-- GIVEN INSTRUCTION --
Starting with the line that has "This screenshot has height=569, width=1568." and going on through the line that has "Action: pyautogui.click(x=38, y=246)", write those lines out again, swapping "Workspace Members" for "Team Members" and keeping everything else the same.

-- EXTRACTED DATA --
--- Start ---
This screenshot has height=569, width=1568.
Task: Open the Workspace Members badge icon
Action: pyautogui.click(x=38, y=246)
--- End ---
--- Start ---
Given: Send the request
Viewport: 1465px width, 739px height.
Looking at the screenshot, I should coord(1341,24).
--- End ---
--- Start ---
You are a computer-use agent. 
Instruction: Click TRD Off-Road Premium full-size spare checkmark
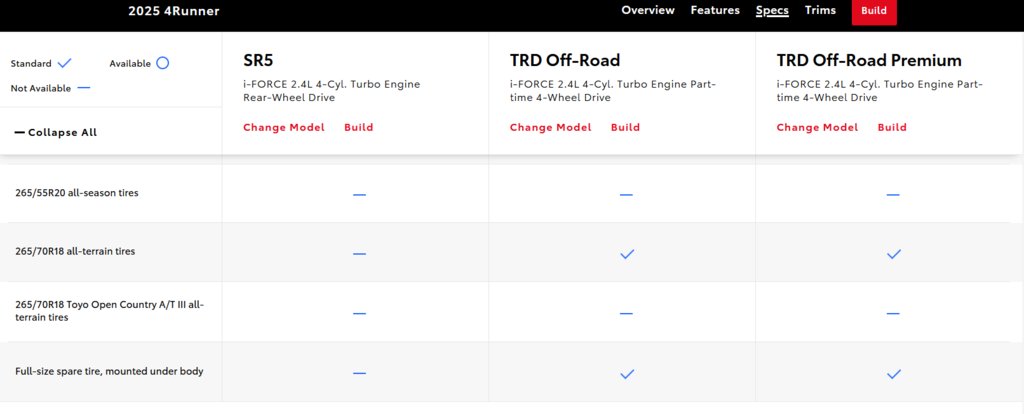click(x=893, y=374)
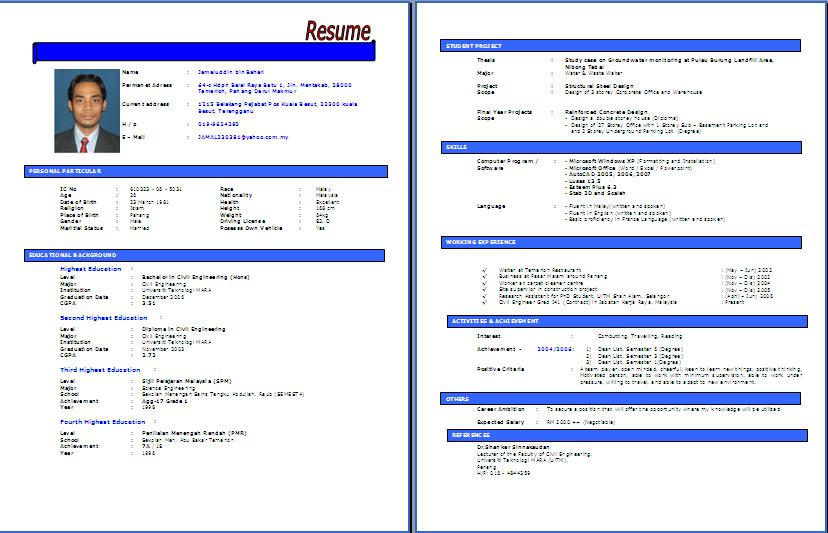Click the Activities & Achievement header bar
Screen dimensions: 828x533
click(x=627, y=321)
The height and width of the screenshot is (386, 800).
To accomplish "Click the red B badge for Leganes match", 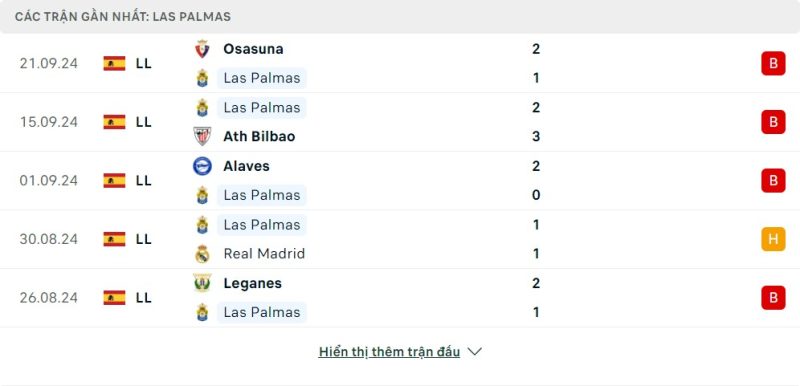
--- End ---
-- THE OUTPUT --
This screenshot has height=569, width=1568.
Task: Open the Team Members badge icon
Action: pyautogui.click(x=38, y=246)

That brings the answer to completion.